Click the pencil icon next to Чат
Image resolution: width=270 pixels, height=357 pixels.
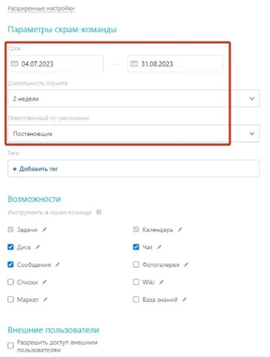[x=159, y=247]
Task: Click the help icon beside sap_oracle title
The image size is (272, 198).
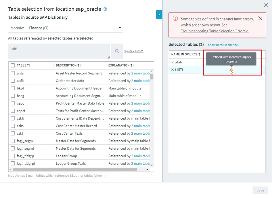Action: coord(105,9)
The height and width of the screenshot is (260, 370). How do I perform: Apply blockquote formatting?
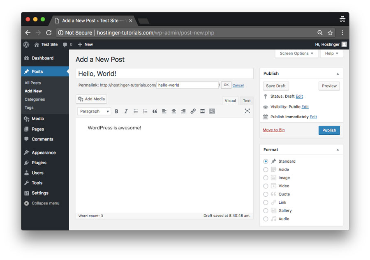155,111
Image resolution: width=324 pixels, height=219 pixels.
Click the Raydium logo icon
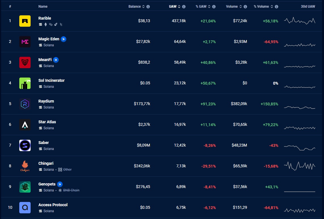pos(25,104)
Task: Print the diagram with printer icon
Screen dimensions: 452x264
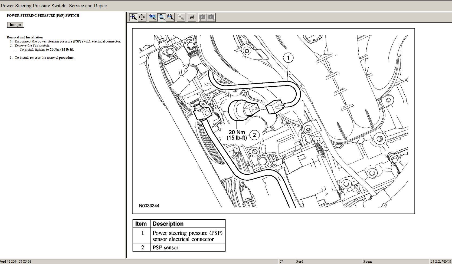Action: (x=192, y=18)
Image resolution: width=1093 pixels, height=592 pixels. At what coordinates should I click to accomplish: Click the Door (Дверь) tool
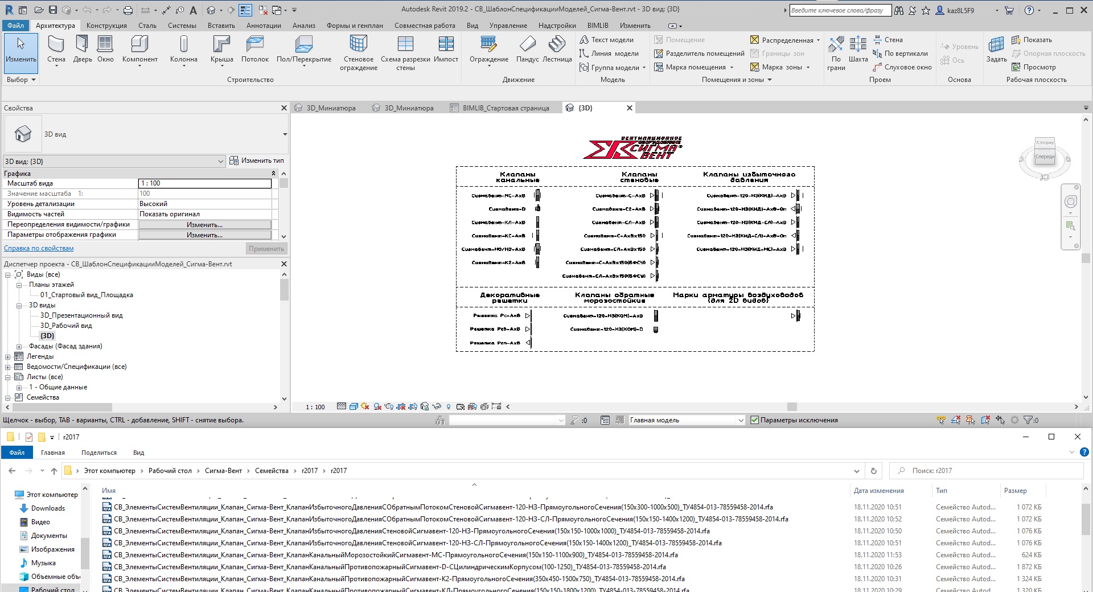click(82, 50)
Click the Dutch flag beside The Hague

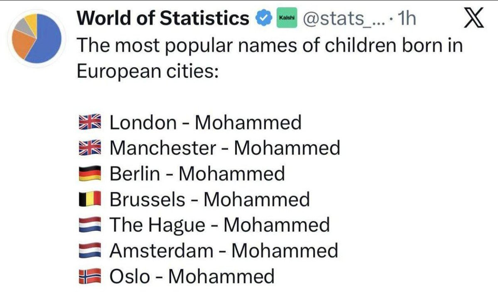coord(90,225)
• • •
* **Exercise**:
Would you copy out the data exactly, leaving every picture out?

* **Response box**:
Click the pencil icon next to Чат
Image resolution: width=270 pixels, height=357 pixels.
[x=159, y=247]
Task: Click the help icon beside sap_oracle title
The image size is (272, 198).
Action: coord(105,9)
The height and width of the screenshot is (260, 370). How do I perform: Apply blockquote formatting?
155,111
Image resolution: width=324 pixels, height=219 pixels.
Click the Raydium logo icon
pos(25,104)
Task: Print the diagram with printer icon
Screen dimensions: 452x264
Action: (x=192, y=18)
Image resolution: width=1093 pixels, height=592 pixels. At what coordinates should I click to accomplish: Click the Door (Дверь) tool
click(82, 50)
Click the Dutch flag beside The Hague

coord(90,225)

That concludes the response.